Preview lets you do some pretty cool things like add content to photos and PDF files, but the options for this are not readily on the toolbar without choosing it from the top menu. In this photo I was able to add all of the enhancements you see using Preview.

To access annotations, in the top navigation, click Tools > Annotations >. You’ll see a number of options appear. Choose any of those options, and the entire annotations toolbar will appears. You can make a number of enhancements with text, lines, arrows, and even draw on it freehand.
Explore this toolbar and see what all you can do. I use the eSignature function for simple documents and the arrow function pretty often for things like workflow explanations, review notes, and to add context to an email.

Color adjustments

Any graphic designer will tell you that Photoshop is the industry standard tool for major photo editing, and most professional photographers will sing the praises of programs like Lightroom for bulk color correction and editing. However, for those who are less Adobe-savvy, or who just want a quick, easy fix, Mac Preview has you covered. 
Original and color-adjusted version of cat photo
Typically adjusting the exposure is the big item here, but there are a number of adjustments you can make quickly and easily to drastically alter the look and feel of photos. Another adjustment I use often is taking the saturation to zero, which results in a black-and-white photo. Just keep in mind here that a little bit goes a long way, and photos can quickly look unprofessional when these adjustment options are overused.

Crop functions

When you first open a photo in Mac Preview, the cursor is a crosshair that you can drag to make a rectangular shape. drag, make your selection, and choose Tools > Crop to remove everything except your selected area. As a bonus, you can see the dimensions of the selected area, which can help if you know you want a specific-sized photo.
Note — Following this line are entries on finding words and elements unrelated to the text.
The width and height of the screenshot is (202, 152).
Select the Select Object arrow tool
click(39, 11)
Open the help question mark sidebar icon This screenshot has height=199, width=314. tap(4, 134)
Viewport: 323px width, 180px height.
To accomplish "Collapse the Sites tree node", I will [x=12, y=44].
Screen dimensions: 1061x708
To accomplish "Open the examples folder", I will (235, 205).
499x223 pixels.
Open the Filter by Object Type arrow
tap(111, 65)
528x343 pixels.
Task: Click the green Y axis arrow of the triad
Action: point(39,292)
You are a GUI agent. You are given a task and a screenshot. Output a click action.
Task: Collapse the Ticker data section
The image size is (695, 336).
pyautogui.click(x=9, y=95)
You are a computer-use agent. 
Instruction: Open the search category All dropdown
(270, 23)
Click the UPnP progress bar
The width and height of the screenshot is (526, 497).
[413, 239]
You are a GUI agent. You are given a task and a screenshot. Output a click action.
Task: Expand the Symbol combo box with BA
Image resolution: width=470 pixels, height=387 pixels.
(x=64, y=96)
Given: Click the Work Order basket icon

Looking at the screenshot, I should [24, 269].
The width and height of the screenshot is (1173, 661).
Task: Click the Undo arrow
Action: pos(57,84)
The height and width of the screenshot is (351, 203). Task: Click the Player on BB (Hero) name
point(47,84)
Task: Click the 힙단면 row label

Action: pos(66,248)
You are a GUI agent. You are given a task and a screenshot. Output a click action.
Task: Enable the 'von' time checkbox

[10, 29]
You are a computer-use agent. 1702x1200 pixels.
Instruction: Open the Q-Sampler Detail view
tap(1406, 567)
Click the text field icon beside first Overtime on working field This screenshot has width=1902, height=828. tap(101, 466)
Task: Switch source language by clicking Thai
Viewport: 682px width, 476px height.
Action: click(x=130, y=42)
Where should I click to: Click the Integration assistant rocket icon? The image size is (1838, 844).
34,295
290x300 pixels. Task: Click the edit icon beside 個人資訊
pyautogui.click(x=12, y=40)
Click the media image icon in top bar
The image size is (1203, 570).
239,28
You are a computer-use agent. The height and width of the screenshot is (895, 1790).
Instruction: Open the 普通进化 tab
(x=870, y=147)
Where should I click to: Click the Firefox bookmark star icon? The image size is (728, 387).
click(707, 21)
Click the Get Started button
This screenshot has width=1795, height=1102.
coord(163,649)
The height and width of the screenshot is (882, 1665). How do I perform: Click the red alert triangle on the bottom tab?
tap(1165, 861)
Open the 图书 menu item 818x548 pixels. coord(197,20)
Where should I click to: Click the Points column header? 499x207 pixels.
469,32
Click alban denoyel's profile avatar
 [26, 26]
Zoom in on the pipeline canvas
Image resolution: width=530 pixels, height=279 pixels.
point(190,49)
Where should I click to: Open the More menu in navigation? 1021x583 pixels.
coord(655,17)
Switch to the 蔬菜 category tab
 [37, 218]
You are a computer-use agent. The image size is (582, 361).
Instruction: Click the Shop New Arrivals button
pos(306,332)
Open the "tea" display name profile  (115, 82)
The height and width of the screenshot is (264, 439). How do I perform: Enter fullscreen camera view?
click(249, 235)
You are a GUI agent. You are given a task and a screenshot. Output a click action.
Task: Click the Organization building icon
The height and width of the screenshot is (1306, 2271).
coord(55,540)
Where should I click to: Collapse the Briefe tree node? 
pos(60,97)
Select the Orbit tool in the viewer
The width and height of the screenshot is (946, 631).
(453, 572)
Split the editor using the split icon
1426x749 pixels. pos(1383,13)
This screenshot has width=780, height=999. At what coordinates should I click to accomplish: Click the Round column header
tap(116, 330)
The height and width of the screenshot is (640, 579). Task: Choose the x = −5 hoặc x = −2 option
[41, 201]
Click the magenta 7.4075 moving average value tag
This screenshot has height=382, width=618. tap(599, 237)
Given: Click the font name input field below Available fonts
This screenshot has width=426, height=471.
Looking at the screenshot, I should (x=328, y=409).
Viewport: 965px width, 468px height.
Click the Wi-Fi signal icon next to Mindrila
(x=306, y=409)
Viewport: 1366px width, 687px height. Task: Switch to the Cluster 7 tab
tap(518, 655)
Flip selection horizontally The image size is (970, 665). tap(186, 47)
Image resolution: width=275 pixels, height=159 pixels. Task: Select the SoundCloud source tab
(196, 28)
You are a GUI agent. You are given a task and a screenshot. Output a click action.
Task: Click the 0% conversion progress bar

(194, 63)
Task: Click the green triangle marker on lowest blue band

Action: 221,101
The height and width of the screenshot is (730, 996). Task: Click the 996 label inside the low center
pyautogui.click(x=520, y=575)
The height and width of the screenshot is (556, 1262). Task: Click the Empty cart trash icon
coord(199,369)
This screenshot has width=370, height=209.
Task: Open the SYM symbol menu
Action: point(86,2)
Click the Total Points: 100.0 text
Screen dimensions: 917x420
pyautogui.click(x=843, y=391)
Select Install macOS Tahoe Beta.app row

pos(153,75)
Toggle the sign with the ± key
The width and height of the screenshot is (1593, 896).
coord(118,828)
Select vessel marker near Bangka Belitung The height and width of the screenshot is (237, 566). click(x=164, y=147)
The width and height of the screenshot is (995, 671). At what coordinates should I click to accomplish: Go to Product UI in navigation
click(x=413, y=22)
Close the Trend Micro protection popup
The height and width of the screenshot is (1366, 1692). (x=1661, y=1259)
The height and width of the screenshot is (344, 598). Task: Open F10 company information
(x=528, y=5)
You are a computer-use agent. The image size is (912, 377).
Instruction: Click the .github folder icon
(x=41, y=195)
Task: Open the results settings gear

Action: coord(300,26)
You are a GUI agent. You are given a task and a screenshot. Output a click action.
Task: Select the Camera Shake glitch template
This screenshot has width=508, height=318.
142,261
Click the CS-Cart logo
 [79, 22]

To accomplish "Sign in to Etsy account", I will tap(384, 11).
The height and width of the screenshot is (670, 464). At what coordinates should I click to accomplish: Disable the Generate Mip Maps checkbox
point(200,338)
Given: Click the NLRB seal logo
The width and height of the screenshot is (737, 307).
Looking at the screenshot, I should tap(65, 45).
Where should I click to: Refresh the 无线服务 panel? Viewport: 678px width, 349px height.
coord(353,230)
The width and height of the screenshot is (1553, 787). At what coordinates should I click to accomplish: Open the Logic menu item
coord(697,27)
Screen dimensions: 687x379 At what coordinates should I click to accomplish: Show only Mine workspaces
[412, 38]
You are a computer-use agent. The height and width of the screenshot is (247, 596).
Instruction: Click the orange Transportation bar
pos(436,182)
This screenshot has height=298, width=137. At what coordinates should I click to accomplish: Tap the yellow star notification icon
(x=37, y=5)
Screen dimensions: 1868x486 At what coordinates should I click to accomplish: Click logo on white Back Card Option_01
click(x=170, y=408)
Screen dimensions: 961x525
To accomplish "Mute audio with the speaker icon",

But, you can do more than just crop a photo down. You can make specific selections and copy/paste those selections in the same or in different photos within Mac Preview. Want this cat to have three eyes? Just use the Smart Lasso tool to select one eye, then copy/paste/move it it into place.
thre part photo of steps to copy and paste using smart lasso tool


circular png image of cat with transparent background
This last tip isn’t as fun to share visually, but it is certainly important. Mac Preview lets you open all kinds of files, including TIFF, PNG, JPEG, BMP, PDF, and GIF formats.

Choose File > Export and you will see a clear set of options for getting your file in the format you need.

The export function is very helpful for converting in- and out-of-PDFs, and it’s also useful for saving a cropped photo as a PNG to style it with no background (just like our TBH Creative headshots).